Exercise directions: All entries shown below should be duplicated character for character.

_ _ _

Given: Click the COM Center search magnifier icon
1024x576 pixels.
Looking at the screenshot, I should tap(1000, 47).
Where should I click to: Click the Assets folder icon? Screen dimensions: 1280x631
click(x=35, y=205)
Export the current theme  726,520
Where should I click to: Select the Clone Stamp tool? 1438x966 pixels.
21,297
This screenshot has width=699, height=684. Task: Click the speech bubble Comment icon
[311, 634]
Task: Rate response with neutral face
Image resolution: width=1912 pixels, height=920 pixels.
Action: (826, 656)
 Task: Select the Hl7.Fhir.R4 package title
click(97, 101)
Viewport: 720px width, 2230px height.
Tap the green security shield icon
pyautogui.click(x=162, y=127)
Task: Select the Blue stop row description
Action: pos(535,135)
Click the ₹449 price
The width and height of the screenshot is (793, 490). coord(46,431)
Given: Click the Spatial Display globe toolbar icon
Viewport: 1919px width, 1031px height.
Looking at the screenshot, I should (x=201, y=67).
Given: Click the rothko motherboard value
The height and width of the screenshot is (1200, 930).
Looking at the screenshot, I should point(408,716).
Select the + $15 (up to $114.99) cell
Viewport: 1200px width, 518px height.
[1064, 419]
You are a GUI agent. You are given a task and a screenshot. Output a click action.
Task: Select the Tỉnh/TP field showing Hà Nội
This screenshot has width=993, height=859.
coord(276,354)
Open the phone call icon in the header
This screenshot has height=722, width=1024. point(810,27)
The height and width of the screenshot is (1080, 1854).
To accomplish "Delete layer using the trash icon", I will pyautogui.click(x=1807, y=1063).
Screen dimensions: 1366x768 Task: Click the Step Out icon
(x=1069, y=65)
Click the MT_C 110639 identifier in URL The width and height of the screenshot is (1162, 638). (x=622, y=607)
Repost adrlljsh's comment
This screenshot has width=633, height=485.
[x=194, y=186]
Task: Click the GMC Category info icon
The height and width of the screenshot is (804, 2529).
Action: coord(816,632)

_ _ _

Expected output:
Given: Click the COM Center search magnifier icon
1024x576 pixels.
Looking at the screenshot, I should tap(1000, 47).
Where should I click to: Click the Assets folder icon? Screen dimensions: 1280x631
click(x=35, y=205)
Export the current theme  726,520
Where should I click to: Select the Clone Stamp tool? 1438x966 pixels.
21,297
This screenshot has width=699, height=684. Task: Click the speech bubble Comment icon
[311, 634]
Task: Rate response with neutral face
Image resolution: width=1912 pixels, height=920 pixels.
Action: (826, 656)
 Task: Select the Hl7.Fhir.R4 package title
click(97, 101)
Viewport: 720px width, 2230px height.
Tap the green security shield icon
pyautogui.click(x=162, y=127)
Task: Select the Blue stop row description
Action: pos(535,135)
Click the ₹449 price
The width and height of the screenshot is (793, 490). coord(46,431)
Given: Click the Spatial Display globe toolbar icon
Viewport: 1919px width, 1031px height.
Looking at the screenshot, I should (x=201, y=67).
Given: Click the rothko motherboard value
The height and width of the screenshot is (1200, 930).
Looking at the screenshot, I should point(408,716).
Select the + $15 (up to $114.99) cell
Viewport: 1200px width, 518px height.
[1064, 419]
You are a GUI agent. You are given a task and a screenshot. Output a click action.
Task: Select the Tỉnh/TP field showing Hà Nội
This screenshot has width=993, height=859.
coord(276,354)
Open the phone call icon in the header
This screenshot has height=722, width=1024. point(810,27)
The height and width of the screenshot is (1080, 1854).
To accomplish "Delete layer using the trash icon", I will pyautogui.click(x=1807, y=1063).
Screen dimensions: 1366x768 Task: Click the Step Out icon
(x=1069, y=65)
Click the MT_C 110639 identifier in URL The width and height of the screenshot is (1162, 638). (x=622, y=607)
Repost adrlljsh's comment
This screenshot has width=633, height=485.
[x=194, y=186]
Task: Click the GMC Category info icon
The height and width of the screenshot is (804, 2529).
Action: coord(816,632)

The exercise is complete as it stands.